## Text passage:
--- --- ---

# Space mirrors could create Earth-like haven on Mars



## Johnny Thunder (Feb 24, 2006)

*Space mirrors could create Earth-like haven on Mars*
14 November 2006
NewScientist.com news service
David Shiga

An orbiting array of reflective balloons focuses sunlight onto the surface of Mars, providing extra heat and solar power for human colonists.

Mirrors in orbit around Mars could create Earth-like conditions on a small patch of the planet's surface, according to a NASA-funded study. The extra sunlight would provide warmth and solar power for human explorers, but some experts say the mirrors may be hard to deploy.

Scientists and science-fiction authors have long dreamed of turning Mars into a more Earth-like planet for future human colonists. The process, called terraforming, involves thickening Mars's atmosphere and increasing its temperature. But schemes to transform the entire planet would take centuries and would require enormous resources.

Now, Rigel Woida, an engineering student at Arizona State University in Tucson, US, is investigating the possibility of "terraforming" just a small patch of the planet's surface by focusing sunlight on it from orbiting mirrors.

--- --- ---

## Data section:
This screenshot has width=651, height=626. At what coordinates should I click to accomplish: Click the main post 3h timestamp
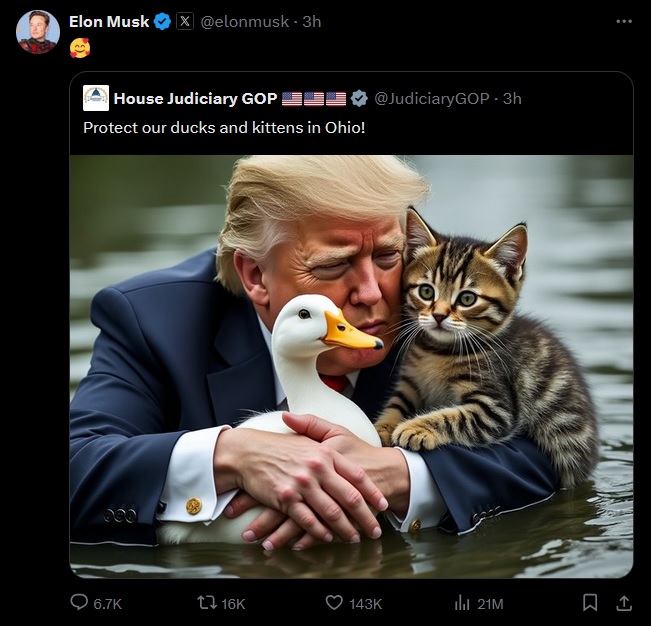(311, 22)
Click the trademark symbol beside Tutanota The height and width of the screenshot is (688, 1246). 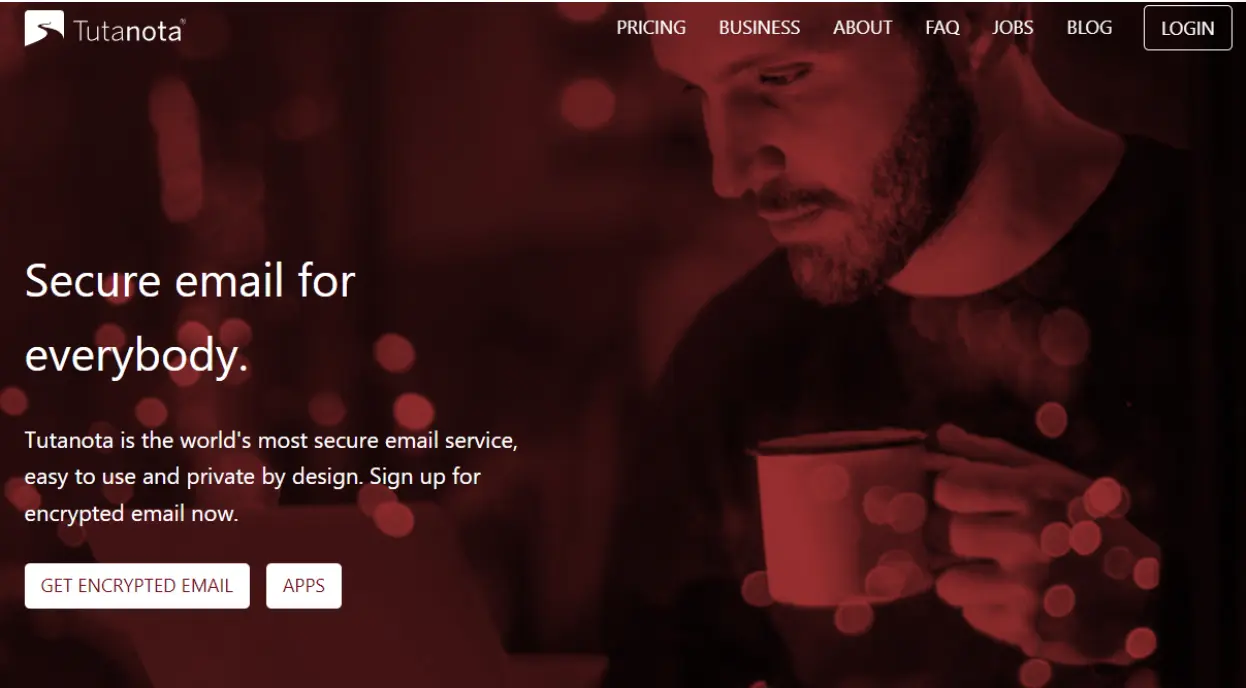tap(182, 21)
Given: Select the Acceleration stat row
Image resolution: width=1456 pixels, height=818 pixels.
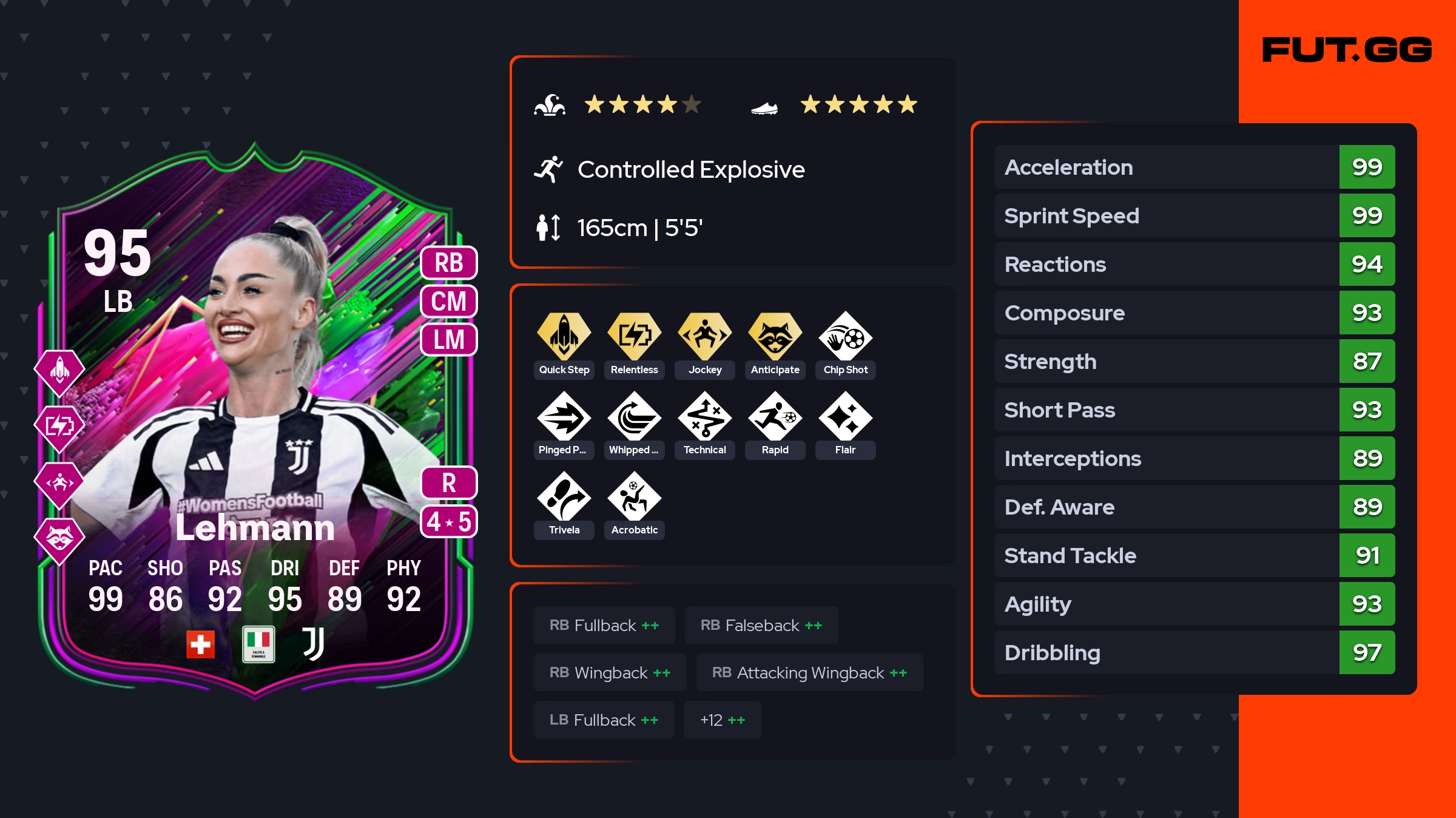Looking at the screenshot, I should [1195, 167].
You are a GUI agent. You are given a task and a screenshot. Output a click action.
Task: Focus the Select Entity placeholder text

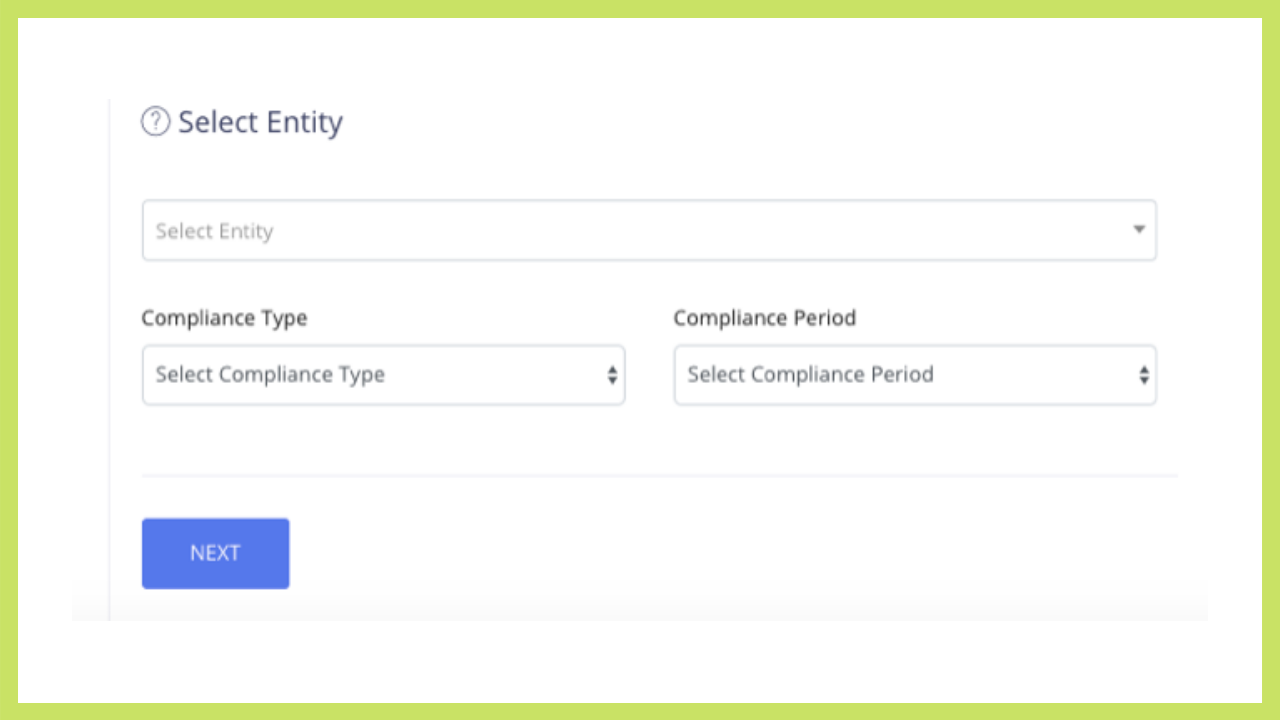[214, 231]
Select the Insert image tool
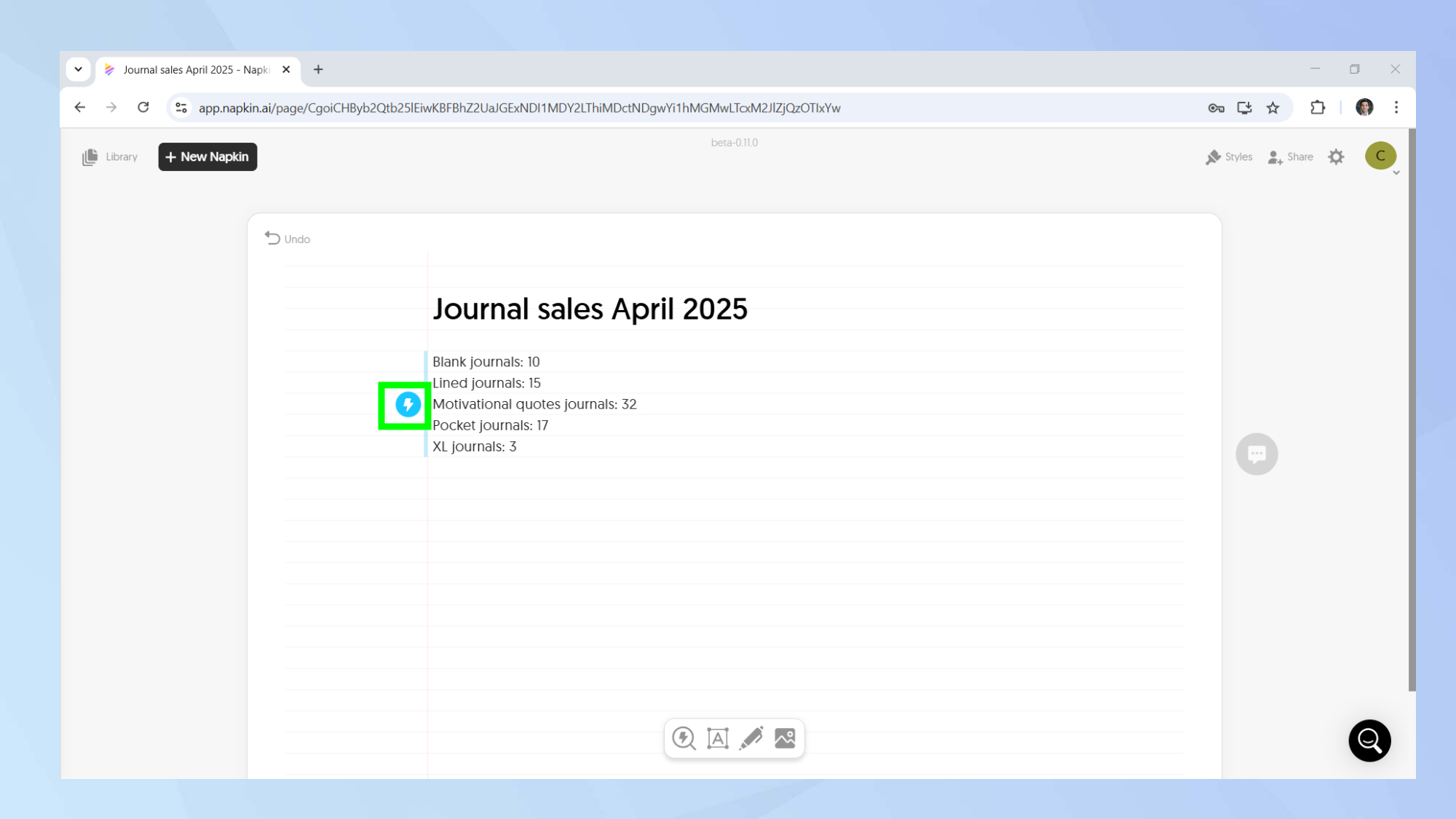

--- --- ---

## Requirements:
1. Please decide whether each statement agrees with the post on space mirrors for Mars, answering yes or no and quoting the words of the post that settle it: (a) The study was funded by NASA. (b) Transforming the entire planet could be done in a few years. (c) The orbiting array is made of reflective balloons.
2. According to the post on space mirrors for Mars, what does the process called terraforming involve?

## Written responses:
1.
(a) Yes: "according to a NASA-funded study"
(b) No: "schemes to transform the entire planet would take centuries and would require enormous resources"
(c) Yes: "An orbiting array of reflective balloons focuses sunlight onto the surface of Mars"

2. Thickening Mars's atmosphere and increasing its temperature.